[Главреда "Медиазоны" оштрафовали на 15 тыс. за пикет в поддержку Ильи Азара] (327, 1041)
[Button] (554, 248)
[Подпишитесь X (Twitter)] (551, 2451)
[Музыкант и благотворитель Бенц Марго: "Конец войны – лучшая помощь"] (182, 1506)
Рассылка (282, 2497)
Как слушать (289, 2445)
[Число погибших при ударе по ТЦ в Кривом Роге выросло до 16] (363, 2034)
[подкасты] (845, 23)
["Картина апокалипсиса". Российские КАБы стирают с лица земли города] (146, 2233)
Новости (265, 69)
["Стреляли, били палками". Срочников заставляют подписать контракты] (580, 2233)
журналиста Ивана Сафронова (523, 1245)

Task details:
Only the lines from the one with "[Число погибших при" to the end of the listing are wanted. Print them exactly, keeping both ends.

Final answer:
[Число погибших при ударе по ТЦ в Кривом Роге выросло до 16] (363, 2034)
[подкасты] (845, 23)
["Картина апокалипсиса". Российские КАБы стирают с лица земли города] (146, 2233)
Новости (265, 69)
["Стреляли, били палками". Срочников заставляют подписать контракты] (580, 2233)
журналиста Ивана Сафронова (523, 1245)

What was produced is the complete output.